Light rail in the Sacramento region took a big hit during the Great Recession. With the loss of jobs, especially in state government, weekday ridership dropped to 46,400 in the last quarter of 2013, from 60,500 for the same period in 2008.
In the last six weeks, two killings have taken place aboard light-rail trains in midtown Sacramento – a homicide and an apparent suicide-by-cop. These are isolated incidents and could have occurred on the street as easily as on a train.
But they add to long-standing uneasiness in the region about safety at light-rail stations and on trains. These incidents should be a wake-up call to the Regional Transit board and staff to engage with the public and take on safety issues directly.
For people to get out of their cars, they need to know that they’ll be safe while waiting for trains at stations and when they are on the trains.
If light rail is to turn ridership around, Regional Transit must deal with the perception that light rail is OK during rush hour, when work commuters are riding, but should be avoided during midday and after dark, a last-resort form of transportation.
By the numbers, Regional Transit appears to be relatively safe, with 35 reported crimes in January aboard trains, buses or at light-rail stations and bus stops. Customers also made 11 security-related reports. But this misses a whole lot, as any daily rider knows.

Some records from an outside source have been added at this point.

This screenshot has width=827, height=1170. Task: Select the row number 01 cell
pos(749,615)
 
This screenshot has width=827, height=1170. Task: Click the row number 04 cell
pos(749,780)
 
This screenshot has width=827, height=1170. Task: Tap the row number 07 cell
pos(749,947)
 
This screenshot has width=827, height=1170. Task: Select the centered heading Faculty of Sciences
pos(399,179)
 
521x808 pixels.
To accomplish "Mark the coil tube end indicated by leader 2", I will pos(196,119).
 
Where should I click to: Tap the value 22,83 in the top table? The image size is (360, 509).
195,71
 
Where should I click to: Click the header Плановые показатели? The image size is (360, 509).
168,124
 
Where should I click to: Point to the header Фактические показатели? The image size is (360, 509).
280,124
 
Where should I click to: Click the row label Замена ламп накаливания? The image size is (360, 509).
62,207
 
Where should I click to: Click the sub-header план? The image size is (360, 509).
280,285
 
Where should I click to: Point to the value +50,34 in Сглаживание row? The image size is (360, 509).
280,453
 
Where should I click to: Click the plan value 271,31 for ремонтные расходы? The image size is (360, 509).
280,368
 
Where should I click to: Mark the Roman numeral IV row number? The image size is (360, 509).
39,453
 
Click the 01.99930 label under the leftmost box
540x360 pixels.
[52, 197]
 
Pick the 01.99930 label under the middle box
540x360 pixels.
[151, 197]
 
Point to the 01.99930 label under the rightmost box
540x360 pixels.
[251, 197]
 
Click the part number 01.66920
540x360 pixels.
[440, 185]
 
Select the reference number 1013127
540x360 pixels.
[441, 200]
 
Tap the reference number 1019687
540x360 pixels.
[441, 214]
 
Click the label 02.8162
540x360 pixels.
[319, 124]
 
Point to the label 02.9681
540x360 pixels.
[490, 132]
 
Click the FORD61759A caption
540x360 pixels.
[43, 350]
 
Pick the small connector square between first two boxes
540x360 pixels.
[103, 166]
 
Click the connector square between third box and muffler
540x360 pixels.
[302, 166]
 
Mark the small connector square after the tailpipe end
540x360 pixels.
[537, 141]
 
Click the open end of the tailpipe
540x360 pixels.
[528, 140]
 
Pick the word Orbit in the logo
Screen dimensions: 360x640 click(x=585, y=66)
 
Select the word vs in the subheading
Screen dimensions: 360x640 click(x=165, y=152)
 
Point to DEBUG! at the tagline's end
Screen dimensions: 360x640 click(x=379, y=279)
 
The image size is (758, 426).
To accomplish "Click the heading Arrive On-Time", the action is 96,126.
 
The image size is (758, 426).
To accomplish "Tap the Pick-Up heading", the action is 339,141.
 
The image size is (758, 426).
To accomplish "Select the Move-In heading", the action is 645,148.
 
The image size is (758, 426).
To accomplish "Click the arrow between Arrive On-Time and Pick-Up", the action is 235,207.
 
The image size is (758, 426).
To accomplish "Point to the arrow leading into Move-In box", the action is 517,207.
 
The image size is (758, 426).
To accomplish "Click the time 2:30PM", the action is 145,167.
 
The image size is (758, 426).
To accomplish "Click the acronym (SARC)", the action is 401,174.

Regular riders see fare-jumping, harassment and intimidation, smoking of various substances, drug dealing, loitering and a variety of behaviors that make riders and potential riders uncomfortable, to say the least. They see lights out at stations, graffiti and overflowing trash cans. They see cameras blocked by trees.
Light-rail has 98 security guards, 13 transit officers who inspect for fare payment, and 22 full-time police officers and sheriff’s deputies. It doesn’t need more staff. It needs a culture change.
This organization needs to engage with commuters who have a choice between car, bus and light rail for transportation. The board and staff need to reach out to cities and communities in Sacramento County to ask riders about their experiences and non-riders why they choose not to take light rail – and make fixes.
It is not enough after two deaths to fall back on business as usual, as general manager Mike Wiley did in touting the “high level of security on the trains” and promising to “continue” to ensure safety.
Starting in May, the W-X Freeway, or Capital City Freeway, between downtown Sacramento and midtown will go from 10 lanes to five because of Caltrans construction. That will drive people to light rail, just as the I-5 boat-section construction in downtown Sacramento did in 2008.
But in the long term, this region won’t develop a light-rail culture if people don’t feel safe on the trains. Light rail is an asset as we seek to reduce congestion and improve air quality, but safety needs much more attention.